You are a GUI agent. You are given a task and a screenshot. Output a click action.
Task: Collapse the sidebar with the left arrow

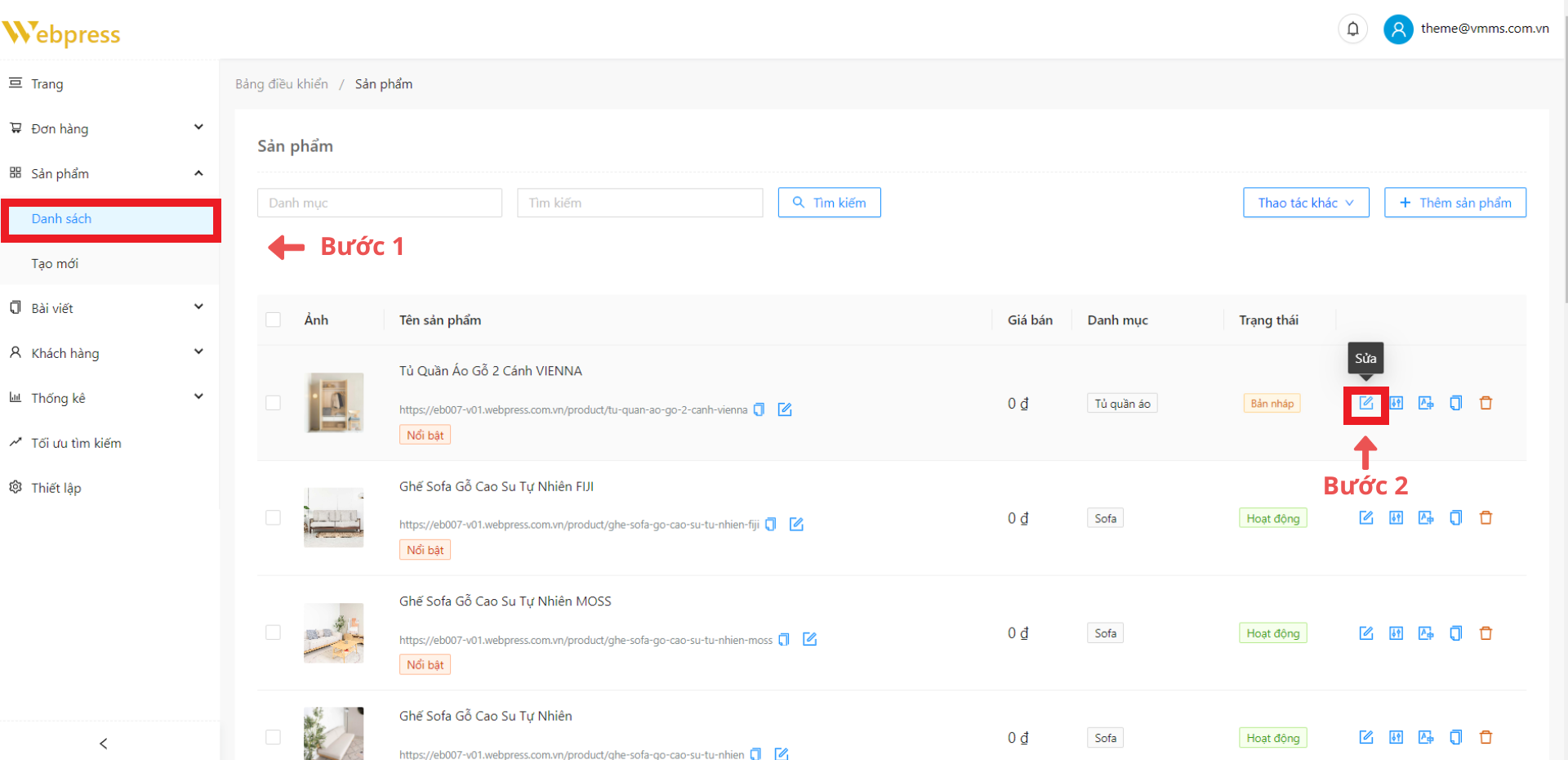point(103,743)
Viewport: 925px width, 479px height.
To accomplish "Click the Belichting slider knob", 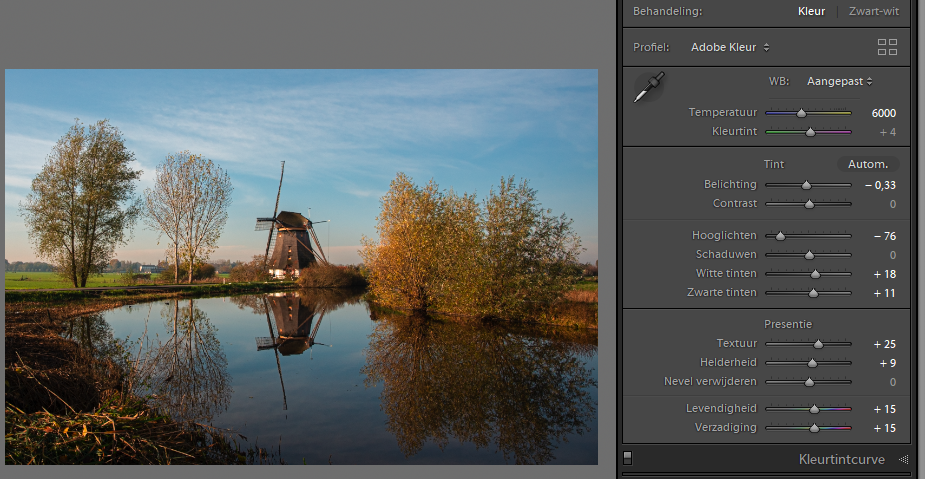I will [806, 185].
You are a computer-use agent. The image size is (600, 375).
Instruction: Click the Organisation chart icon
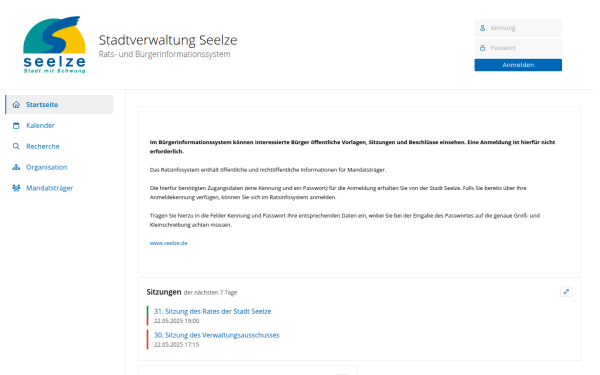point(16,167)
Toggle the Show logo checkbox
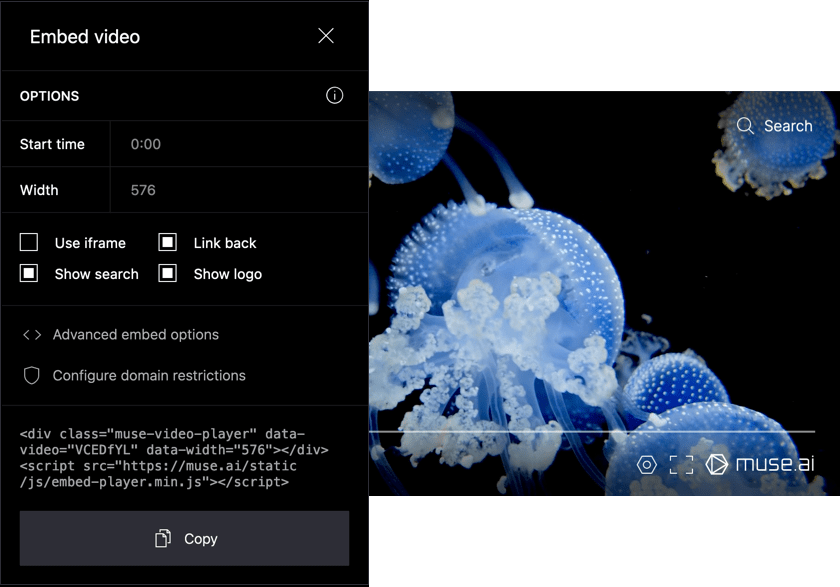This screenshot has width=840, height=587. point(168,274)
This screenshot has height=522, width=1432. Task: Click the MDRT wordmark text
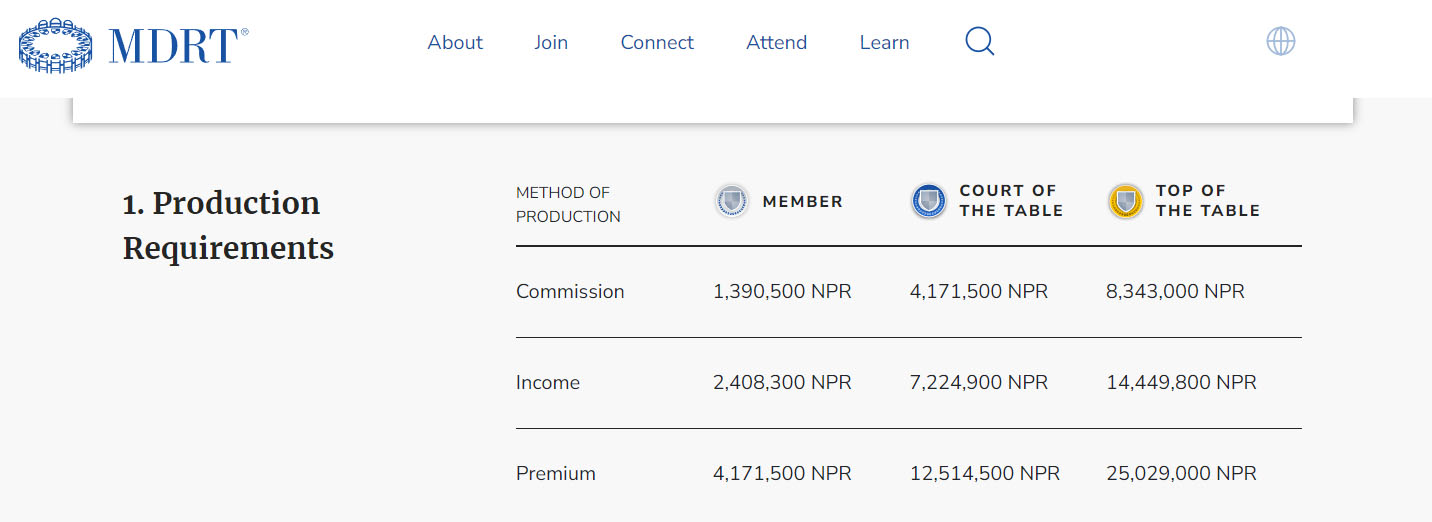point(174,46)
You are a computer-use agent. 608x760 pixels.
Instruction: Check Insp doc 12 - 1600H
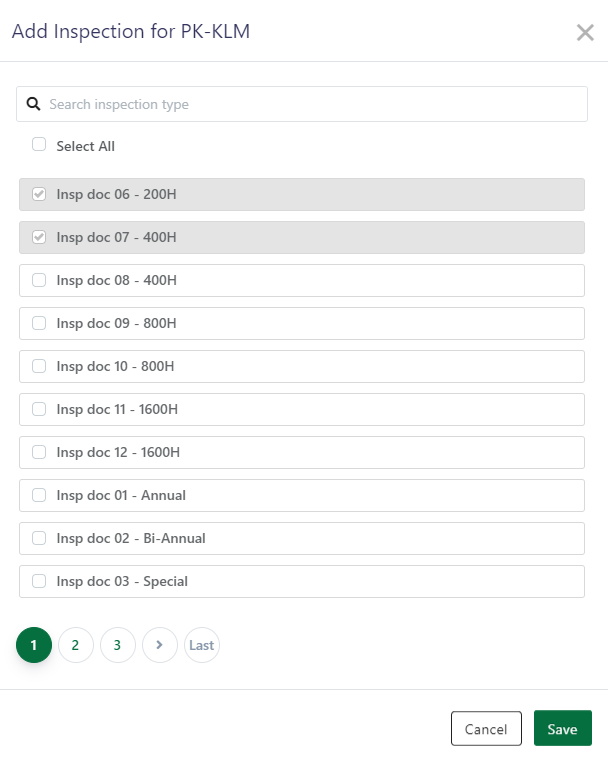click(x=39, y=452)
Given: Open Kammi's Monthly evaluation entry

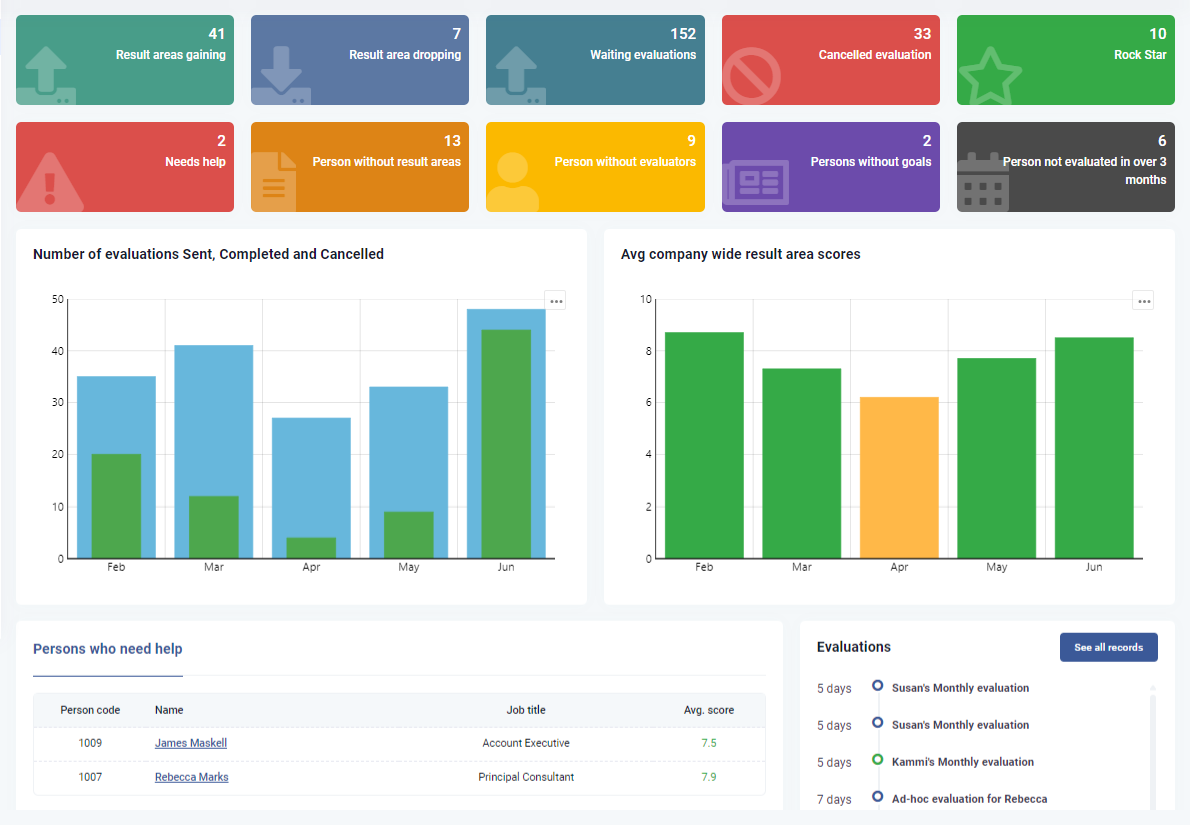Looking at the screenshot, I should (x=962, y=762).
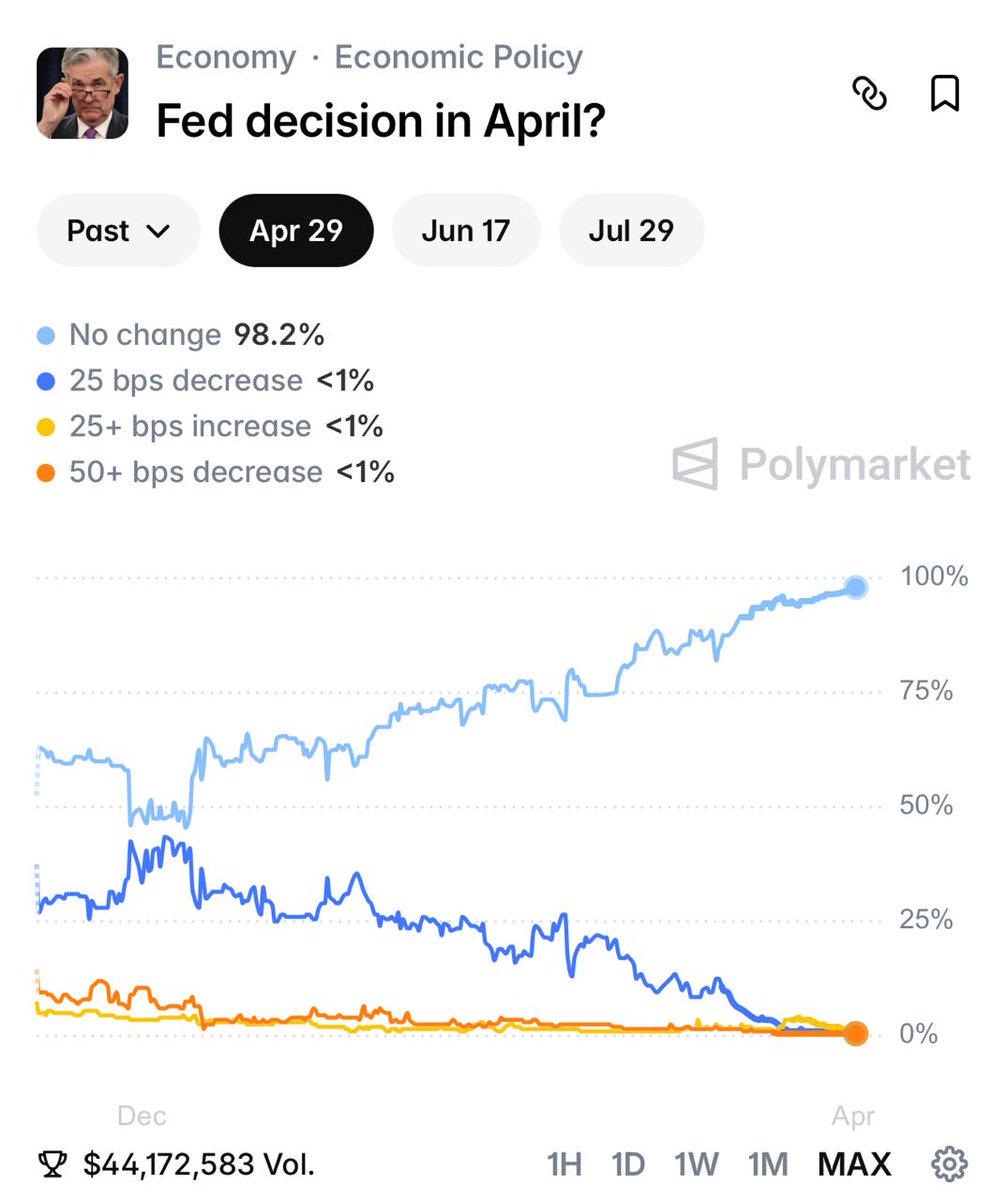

= = =

[Exercise] Of the entries above, print exactly those lines that run from the one containing "This screenshot has height=522, width=1432." through the last line, excluding any pictures.

[Response for this exercise]
This screenshot has height=522, width=1432. Task: Click the MDRT wordmark text
point(174,46)
You are a computer-use agent. 608x760 pixels.
Instruction: Check Insp doc 12 - 1600H
click(x=39, y=452)
Given: Open Kammi's Monthly evaluation entry

Looking at the screenshot, I should (x=962, y=762).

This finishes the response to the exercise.